Friday, February 19, 2010

Il Parle Anglais, Snowman.

The past four months have been an exercise in my own ability to withstand heartbreak. I have never felt more romanced in my life, and I don't think I've ever used the word 'romance' as much as I have in this time.

I want to say that living in Montreal has been a wonderful experience, but I'm unsure of whether or not I really lived here. I never changed my phone number, and although my bed has been here for the past 4 months, my heart has been elsewhere. I spent November, December and the first part of January living out of a suitcase. I actually spent 16 consecutive days without sleeping in my own bed. Was Montreal ever really home?

It was snowing today. It's still snowing now.

I decided to take a walk shortly after 3h (that's 3am, to everyone outside of Quebec). As soon as I stepped outside I knew that my feet were going to get wet. I hadn't the faintest notion that a late-night walk up St-Laurent would conjure up memories that are so recent they shouldn't have held such nostalgia.

As memories filled my head, slush filled up my shoes, making my thoughts tangible. Making them real.

I walked farther than I had planned, letting myself fall in to a bit of a trance, induced by the romance that swells the air in this fair city. I watched as cabs drove by, not slowing down to see if I could be a fare. They knew that I was walking with a purpose.
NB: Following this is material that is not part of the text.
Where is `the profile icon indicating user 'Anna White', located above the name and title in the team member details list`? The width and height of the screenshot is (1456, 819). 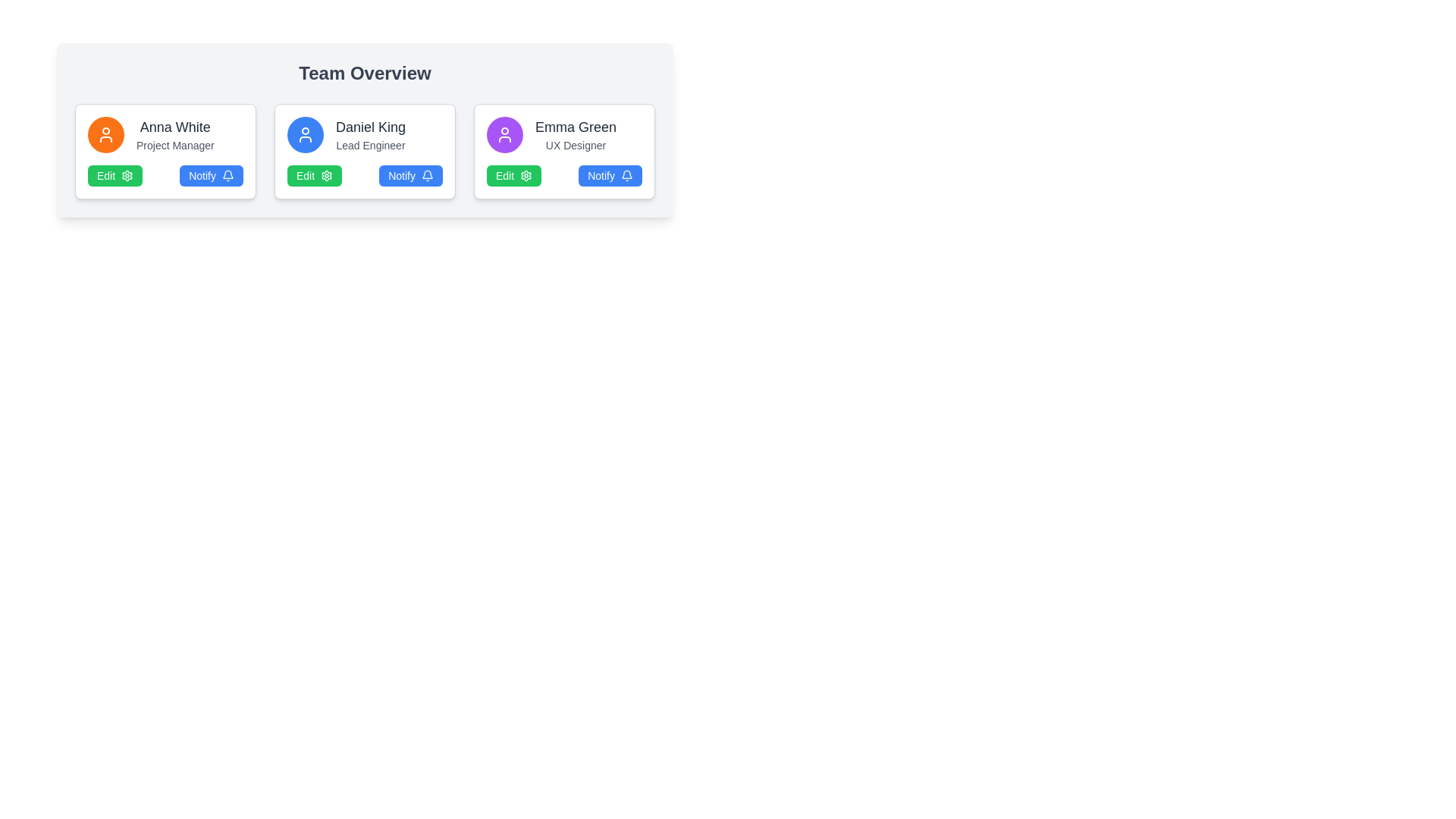
the profile icon indicating user 'Anna White', located above the name and title in the team member details list is located at coordinates (105, 133).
But was I, really? I left my apartment, restless, in search of a hot chocolate and some cheese to snack on. What I found was an urge to see if the bottle that had been thrown out the window at that raucous, tequila-fueled party was still on the sidewalk; A desire to allow the slush to penetrate my shoes and soak right through my socks, to chill me to the bone, to let me re-live a moment. A moment that was nothing more than a hiccough.

And after I had walked farther than I had intended to, but not as far as I wanted to, I turned around and walked against the one-way traffic.

I saw him again.
He spoke English.

If the snow outside were the sticky kind, I would build a snowman. For there is no greater company than a man that you've built to your own specifications, whose expiration date is unpredictable, but impending. The death of a snowman is a death that you are always prepared for.

I'm not sure if it's poetic, ironic, or just pathetic that I see great beauty and sadness in that I am leaving the most romantic place I've ever been at the same time that all the bonhomme-de-neiges are melting.

1 comment:

Infrared said...

My relationship with Montreal has always been complicated.